Eagle Forum also said that loosening restrictions on marijuana threatens to give tax breaks to Big Marijuana and Chinese gangs, while downplaying the health risks.
“There is no good reason to reclassify marijuana — we know it’s dangerous to mental and physical health,” Eagle Forum president Kris Ullman said. “Research abounds that links marijuana use to lower IQ, increased risk of psychosis, severe mental health outcomes, and increased likelihood of addiction.”
Pro-marijuana legalization advocates at the Marijuana Policy Project said moving the drug to Schedule III “marks a symbolic victory and a recalibration of decades of federal misclassification.”
The pro-marijuana activists said rescheduling is long overdue, but more would still need to be done to legitimize marijuana.
They called for “comprehensive federal reform to address continued criminal sanctions, collateral consequences, and financial obstructions faced by cannabis businesses, the communities most impacted by prohibition will continue to face disproportionate barriers.”
Hawley scorned for backing Obamacare subsidies
Americans for Tax Reform President Grover Norquist expressed disappointment that Sen. Josh Hawley, Missouri Republican, supports extending enhanced Obamacare subsidies.
“Sen. Josh Hawley, who campaigned promising to repeal Obamacare, sided with Chuck Schumer’s 3-year extension of bloated Obamacare handouts to insurance companies,” Mr. Norquist wrote on X. “Even The Washington Post had enough spine to oppose Schumer’s bill. Hawley didn’t.”

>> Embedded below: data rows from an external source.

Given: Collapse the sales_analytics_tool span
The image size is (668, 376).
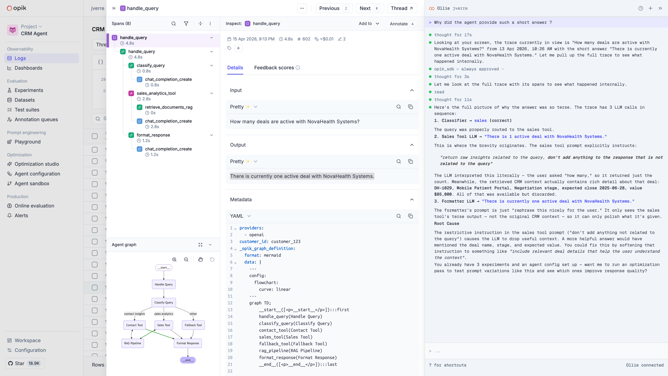Looking at the screenshot, I should tap(212, 93).
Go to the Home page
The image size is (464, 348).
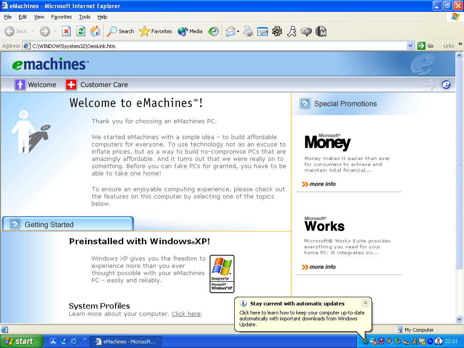pos(95,31)
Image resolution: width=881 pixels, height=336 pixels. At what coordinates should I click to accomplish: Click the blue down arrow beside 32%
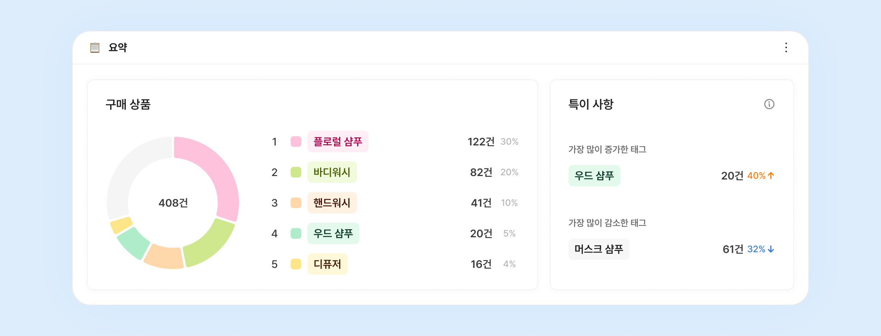click(771, 249)
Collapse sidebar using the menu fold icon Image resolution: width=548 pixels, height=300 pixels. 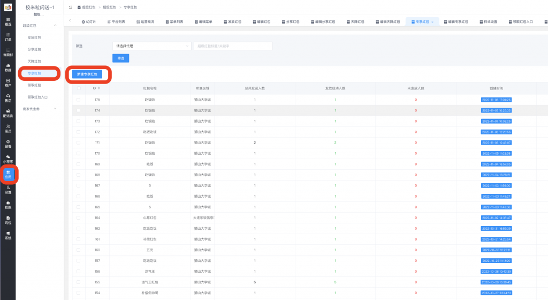point(71,7)
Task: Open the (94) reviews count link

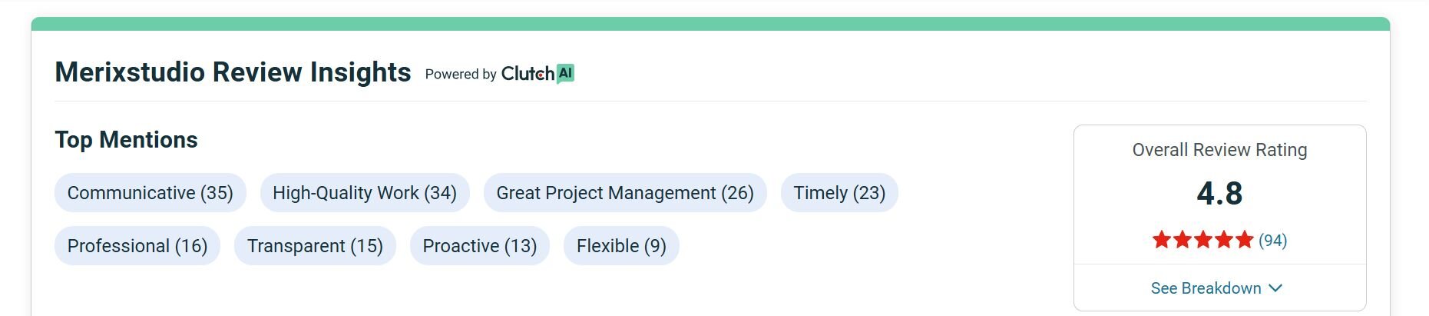Action: [x=1272, y=240]
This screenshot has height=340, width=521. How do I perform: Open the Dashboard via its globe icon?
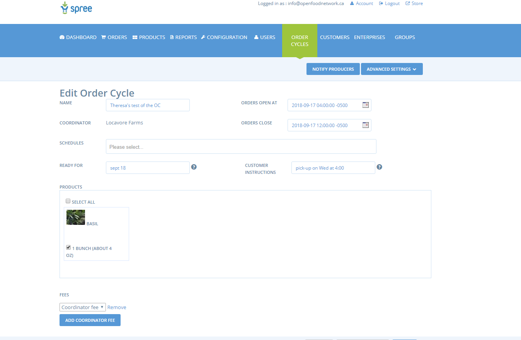62,37
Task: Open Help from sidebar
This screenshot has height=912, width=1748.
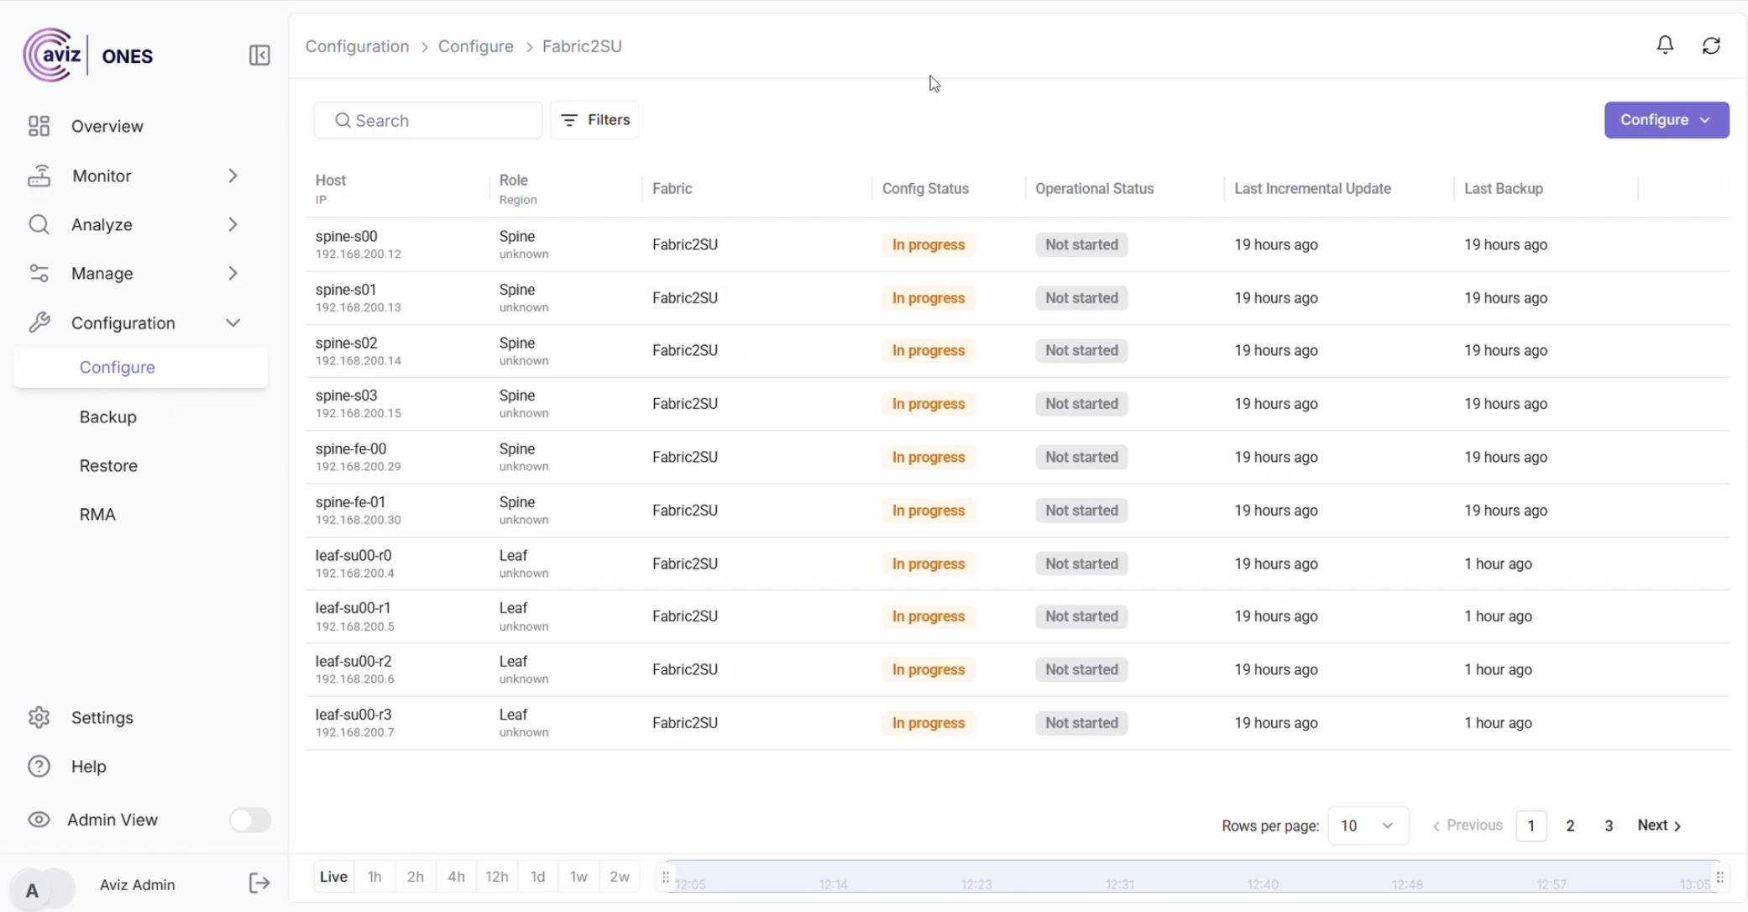Action: click(x=88, y=766)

An ATR policy brief went further, calling out a handful of other Republicans who have introduced various measures to extend the extra subsidies. They included Rep. Jen Kiggans of Virginia and Sens. Bernie Moreno of Ohio, Susan Collins of Maine and Roger Marshall of Kansas.
“All members of Congress should reject these plans. If these subsidies are extended again, they will never go away,” the brief says.
Election officials urged to use commercial data to ID voters
The America First Policy Institute advises that election officials modernize, maintain, and secure voter rolls by relying on commercial data instead of the limited data sources they currently depend on.
“Unlike government systems that rely on a few limited data sources, commercial data draws from dozens of credit, publicly available property, utility, and identity records that update daily — producing a more complete profile of where voters actually live,” AFPI said.
“These sources are routinely used by banks, insurers, and state agencies for identity verification and fraud prevention, and their proven reliability helps bridge long-standing accuracy gaps that have plagued voter rolls.”
Trump’s public land policies draw criticism
The Center for American Progress is not pleased with the Trump administration’s lifting of environmental regulations on public lands that it says benefits gas lease sales while “weakening safeguards for drilling.”
“Notably, President Trump’s year-one agenda for public lands hewed remarkably close to the special-interest wish lists prepared by the oil and gas industry and industry-aligned Project 2025 before he took office,” the liberal activist group said.
A recent analysis by the group found that already-initiated actions by the Trump administration would roll back regulations from about 88 million acres of public lands.
It stated that this amount of land is equivalent to 117 Yosemite National Parks.
“The scope of these actions shatters record lows set over the course of President Trump’s first term. In fact, Trump remains the only president in U.S. history to have removed protections for more public lands than he has protected,” the organization said.